# Problem details:
Print the data below exactly, but only the lines from the one containing "Where should I click to: Click the 英" down to the one containing "Task: Open the chat support bubble", inclusive.

# Dataset entries:

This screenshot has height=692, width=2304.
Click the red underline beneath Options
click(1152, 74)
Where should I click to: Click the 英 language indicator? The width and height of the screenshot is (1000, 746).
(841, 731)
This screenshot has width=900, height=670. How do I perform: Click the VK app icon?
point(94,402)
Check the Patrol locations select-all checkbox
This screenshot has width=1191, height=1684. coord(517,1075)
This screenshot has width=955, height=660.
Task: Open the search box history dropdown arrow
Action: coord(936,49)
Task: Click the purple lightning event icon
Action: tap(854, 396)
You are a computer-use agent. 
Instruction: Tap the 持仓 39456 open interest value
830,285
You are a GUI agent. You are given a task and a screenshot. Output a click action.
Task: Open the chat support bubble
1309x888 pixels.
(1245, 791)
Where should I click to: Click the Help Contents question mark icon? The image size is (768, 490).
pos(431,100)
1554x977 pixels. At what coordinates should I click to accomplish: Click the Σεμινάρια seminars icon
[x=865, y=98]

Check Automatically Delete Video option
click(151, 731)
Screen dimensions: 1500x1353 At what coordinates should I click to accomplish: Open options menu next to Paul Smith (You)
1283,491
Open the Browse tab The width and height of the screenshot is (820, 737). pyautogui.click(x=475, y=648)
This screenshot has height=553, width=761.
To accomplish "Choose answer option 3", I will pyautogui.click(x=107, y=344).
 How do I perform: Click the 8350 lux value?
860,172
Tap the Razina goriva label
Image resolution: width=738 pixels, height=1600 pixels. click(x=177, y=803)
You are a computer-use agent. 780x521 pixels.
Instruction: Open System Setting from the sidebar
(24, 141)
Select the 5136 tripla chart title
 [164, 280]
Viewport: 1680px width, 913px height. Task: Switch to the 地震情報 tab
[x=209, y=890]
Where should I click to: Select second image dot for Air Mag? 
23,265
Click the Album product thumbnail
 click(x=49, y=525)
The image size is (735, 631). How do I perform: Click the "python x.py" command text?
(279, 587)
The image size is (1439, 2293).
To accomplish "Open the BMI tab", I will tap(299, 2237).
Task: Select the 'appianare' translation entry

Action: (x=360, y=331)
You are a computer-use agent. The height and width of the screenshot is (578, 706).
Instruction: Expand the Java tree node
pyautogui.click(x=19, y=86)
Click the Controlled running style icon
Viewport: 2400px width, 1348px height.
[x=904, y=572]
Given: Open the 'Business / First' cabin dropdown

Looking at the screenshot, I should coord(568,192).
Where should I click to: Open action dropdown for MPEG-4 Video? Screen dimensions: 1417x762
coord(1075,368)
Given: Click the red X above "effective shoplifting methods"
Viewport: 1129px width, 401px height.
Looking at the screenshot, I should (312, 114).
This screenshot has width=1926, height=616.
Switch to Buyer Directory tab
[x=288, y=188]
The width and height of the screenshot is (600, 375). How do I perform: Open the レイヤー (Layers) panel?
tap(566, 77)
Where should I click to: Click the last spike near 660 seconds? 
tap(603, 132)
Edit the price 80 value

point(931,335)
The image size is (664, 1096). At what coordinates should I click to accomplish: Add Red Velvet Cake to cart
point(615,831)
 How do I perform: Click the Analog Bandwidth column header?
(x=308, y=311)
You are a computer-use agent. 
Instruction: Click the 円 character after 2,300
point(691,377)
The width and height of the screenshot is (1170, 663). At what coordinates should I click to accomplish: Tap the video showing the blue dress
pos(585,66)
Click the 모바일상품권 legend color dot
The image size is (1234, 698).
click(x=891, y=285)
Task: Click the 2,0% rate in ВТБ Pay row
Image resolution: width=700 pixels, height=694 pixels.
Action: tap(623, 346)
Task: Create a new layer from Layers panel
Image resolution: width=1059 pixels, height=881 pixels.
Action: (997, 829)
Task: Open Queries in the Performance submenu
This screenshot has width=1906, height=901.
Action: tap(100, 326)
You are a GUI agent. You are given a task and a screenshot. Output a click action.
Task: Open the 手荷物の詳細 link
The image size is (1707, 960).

# Task response:
Where should I click to: Click the 英 language indicator? The width and height of the screenshot is (1000, 746).
(841, 731)
This screenshot has width=900, height=670. How do I perform: Click the VK app icon?
point(94,402)
Check the Patrol locations select-all checkbox
This screenshot has width=1191, height=1684. coord(517,1075)
This screenshot has width=955, height=660.
Task: Open the search box history dropdown arrow
Action: coord(936,49)
Task: Click the purple lightning event icon
Action: tap(854, 396)
You are a computer-use agent. 
Instruction: Tap the 持仓 39456 open interest value
830,285
You are a GUI agent. You are given a task and a screenshot. Output a click action.
Task: Open the chat support bubble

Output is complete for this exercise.